== GIVEN DATA ==

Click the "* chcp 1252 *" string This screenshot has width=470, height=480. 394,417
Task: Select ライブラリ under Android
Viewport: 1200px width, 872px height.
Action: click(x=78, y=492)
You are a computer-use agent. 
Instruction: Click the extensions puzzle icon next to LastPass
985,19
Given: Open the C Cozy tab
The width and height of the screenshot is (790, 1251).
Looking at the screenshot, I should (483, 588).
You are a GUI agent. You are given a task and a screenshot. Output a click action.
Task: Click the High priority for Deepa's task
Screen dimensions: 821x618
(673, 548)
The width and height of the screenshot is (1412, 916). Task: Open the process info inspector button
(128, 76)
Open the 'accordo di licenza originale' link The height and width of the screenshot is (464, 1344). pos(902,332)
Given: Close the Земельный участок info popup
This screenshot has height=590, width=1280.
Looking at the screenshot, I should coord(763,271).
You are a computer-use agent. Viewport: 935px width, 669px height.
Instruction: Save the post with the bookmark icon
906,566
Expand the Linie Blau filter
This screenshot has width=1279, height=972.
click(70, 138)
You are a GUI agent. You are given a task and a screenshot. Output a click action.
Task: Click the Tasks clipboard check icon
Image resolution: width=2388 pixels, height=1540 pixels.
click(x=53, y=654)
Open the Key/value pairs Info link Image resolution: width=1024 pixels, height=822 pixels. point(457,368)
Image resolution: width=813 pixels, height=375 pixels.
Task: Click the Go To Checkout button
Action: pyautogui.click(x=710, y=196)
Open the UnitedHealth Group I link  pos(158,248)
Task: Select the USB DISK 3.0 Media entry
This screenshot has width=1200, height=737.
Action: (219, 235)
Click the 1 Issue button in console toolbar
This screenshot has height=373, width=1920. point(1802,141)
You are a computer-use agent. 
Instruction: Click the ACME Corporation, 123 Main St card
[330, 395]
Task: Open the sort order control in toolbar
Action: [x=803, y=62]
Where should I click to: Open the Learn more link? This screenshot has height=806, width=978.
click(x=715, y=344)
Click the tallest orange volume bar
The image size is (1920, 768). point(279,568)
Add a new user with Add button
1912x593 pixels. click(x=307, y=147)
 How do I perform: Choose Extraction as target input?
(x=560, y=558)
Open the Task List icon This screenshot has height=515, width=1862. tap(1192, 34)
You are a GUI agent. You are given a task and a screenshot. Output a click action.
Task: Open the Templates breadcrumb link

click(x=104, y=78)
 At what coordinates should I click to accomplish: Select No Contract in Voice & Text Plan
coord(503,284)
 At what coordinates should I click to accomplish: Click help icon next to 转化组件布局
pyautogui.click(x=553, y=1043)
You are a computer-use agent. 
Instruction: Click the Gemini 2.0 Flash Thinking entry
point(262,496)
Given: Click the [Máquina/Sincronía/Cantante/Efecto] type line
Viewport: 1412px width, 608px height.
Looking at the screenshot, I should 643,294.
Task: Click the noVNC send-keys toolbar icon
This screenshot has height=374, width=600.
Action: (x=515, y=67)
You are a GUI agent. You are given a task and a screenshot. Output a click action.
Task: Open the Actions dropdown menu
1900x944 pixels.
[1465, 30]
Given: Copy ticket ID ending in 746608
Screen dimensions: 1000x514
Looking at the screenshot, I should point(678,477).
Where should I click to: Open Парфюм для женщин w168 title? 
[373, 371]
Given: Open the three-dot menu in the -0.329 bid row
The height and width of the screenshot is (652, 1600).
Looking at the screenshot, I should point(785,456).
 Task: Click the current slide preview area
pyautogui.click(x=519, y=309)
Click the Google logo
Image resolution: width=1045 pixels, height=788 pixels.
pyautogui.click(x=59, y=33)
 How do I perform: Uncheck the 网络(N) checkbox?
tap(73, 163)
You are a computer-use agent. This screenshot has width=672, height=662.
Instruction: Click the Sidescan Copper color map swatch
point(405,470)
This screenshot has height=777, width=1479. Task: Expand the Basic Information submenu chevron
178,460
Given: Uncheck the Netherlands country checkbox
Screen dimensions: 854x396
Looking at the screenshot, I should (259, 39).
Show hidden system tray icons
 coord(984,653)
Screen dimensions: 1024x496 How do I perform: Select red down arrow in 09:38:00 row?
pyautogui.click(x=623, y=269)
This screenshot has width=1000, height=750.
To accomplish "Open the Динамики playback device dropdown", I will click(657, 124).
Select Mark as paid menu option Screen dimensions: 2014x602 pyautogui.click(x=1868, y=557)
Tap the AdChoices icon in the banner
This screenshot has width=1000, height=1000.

===

Reproduce exactly the entries above, limited to the lines from the one with "Screen dimensions: 821x618" through the one with "Given: Close the Земельный участок info popup", both included.

* TASK RESPONSE *
Screen dimensions: 821x618
(673, 548)
The width and height of the screenshot is (1412, 916). Task: Open the process info inspector button
(128, 76)
Open the 'accordo di licenza originale' link The height and width of the screenshot is (464, 1344). pos(902,332)
Given: Close the Земельный участок info popup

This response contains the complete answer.